Brano estratto
......

Ciao, I said it was only my attempt..well, not  right one, indeed.
L'aerosol farà ridere ma..certo che una sauna per un torcicollo......
che se faccia 'n massaggio in fin dei conti 

ciao!
P


----------



## housecameron

Fredpox, raramente ho visto un post così divertente!
Devi esserne orgoglioso 
E per non andare troppo fuori tema, aggiungerò che la sauna serve_ anche_ a questo.
Ciao


----------



## danalto

_****NUOVA DOMANDA***_​
Hi, WR: da NCIS...my try.  Mi aggancio a questo vecchio Thread, visto che la mia domanda è molto simile.

McGEE:    Tony? You all right?
TONY:    No.  I slept on the couch last night.  *I got a kink in my neck*.  *Kinks in my back*.  Killing me. 

McGEE:      Tony? Tutto bene?
TONY:       No. Stanotte ho dormito sul divano.* Ho il collo (tutto) incordato, la schiena (tutta) incordata*. Sto morendo.

......

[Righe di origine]
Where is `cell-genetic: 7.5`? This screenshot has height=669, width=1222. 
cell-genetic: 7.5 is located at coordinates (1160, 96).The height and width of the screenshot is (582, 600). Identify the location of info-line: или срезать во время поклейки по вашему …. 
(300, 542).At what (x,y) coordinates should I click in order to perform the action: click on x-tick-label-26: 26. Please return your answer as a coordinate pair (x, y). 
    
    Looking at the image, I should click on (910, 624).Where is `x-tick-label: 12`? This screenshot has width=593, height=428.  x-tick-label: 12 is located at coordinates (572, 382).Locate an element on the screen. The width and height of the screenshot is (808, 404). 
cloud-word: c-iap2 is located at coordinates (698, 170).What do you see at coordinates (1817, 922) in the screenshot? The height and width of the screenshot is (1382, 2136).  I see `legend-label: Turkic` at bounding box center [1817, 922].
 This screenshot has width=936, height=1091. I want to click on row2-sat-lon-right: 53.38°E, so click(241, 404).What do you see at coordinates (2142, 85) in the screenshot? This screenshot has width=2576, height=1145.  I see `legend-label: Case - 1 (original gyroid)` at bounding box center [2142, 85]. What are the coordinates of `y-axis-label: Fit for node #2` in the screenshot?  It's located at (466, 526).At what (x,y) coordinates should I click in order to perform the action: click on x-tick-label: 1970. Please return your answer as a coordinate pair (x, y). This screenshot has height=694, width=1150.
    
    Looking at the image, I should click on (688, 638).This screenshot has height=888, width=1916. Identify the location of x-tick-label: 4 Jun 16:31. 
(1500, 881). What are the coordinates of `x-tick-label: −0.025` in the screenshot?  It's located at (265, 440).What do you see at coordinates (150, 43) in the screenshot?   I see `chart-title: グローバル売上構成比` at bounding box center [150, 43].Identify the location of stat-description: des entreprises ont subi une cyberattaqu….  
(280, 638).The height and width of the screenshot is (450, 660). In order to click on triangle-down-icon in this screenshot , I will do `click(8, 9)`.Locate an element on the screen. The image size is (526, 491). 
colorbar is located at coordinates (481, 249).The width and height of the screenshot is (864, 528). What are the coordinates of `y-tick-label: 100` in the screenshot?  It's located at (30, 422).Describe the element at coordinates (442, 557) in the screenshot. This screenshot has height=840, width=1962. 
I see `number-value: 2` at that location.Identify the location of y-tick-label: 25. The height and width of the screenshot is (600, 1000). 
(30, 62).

......

Serie di esercizi
A) Ricopia dal brano sul torcicollo il tratto compreso tra "Devi esserne orgoglioso" e "è molto simile.", estremi inclusi.
B) Prosegui il brano sul torcicollo a partire dal punto in cui si interrompe.
Le righe sono materiale a sé stante.

Risultati per esercizio
A)
Devi esserne orgoglioso 
E per non andare troppo fuori tema, aggiungerò che la sauna serve_ anche_ a questo.
Ciao


----------



## danalto

_****NUOVA DOMANDA***_​
Hi, WR: da NCIS...my try.  Mi aggancio a questo vecchio Thread, visto che la mia domanda è molto simile.

B)
----------



## london calling

Dani, intanto con_ Killing me_ intende che gli fa molto male, non che sta morendo (_My back's killing me_ è una cosa che purtroppo dico spesso!). Tutt'al più, il dolore lo sta uccidendo....

Poi, da queste parti (non so se è italiano, però), si dice_ incriccato_. 

_Ho il collo incriccato. Ho la schiena incriccata. _


----------



## danalto

london calling said:


> Dani, intanto con_ Killing me_ intende che gli fa molto male, non che sta morendo (_My back's killing me_ è una cosa che purtroppo dico spesso!). Tutt'al più,il dolore  lo sta uccidendo....
> 
> Poi, da queste parti (non so se è italiano, però), si dice_ incriccato_.
> 
> _Ho il collo incriccato. Ho la schiena incriccata. _


Ovviamente, intendevo dire* mi sta uccidendo *(LOL) 
Aspettiamo qualche altra opinione, credo che vadano bene entrambi, "forse" (forse!) incriccato è un pochino gergale?ù+
Thank you, Jo!


----------



## joanvillafane

non so se è italiano, però  - sounds like an Italianized "crick in the neck" Jo
And I looked up "incordato" - it's not in the WR dictionary. 
You guys are making up words. Not fair.


----------



## london calling

You're welcome, sunshine.

Guarda che anche "kinks" è gergale....


----------



## danalto

london calling said:


> You're welcome, sunshine.
> 
> Guarda che anche "kinks" è gergale...


That's why!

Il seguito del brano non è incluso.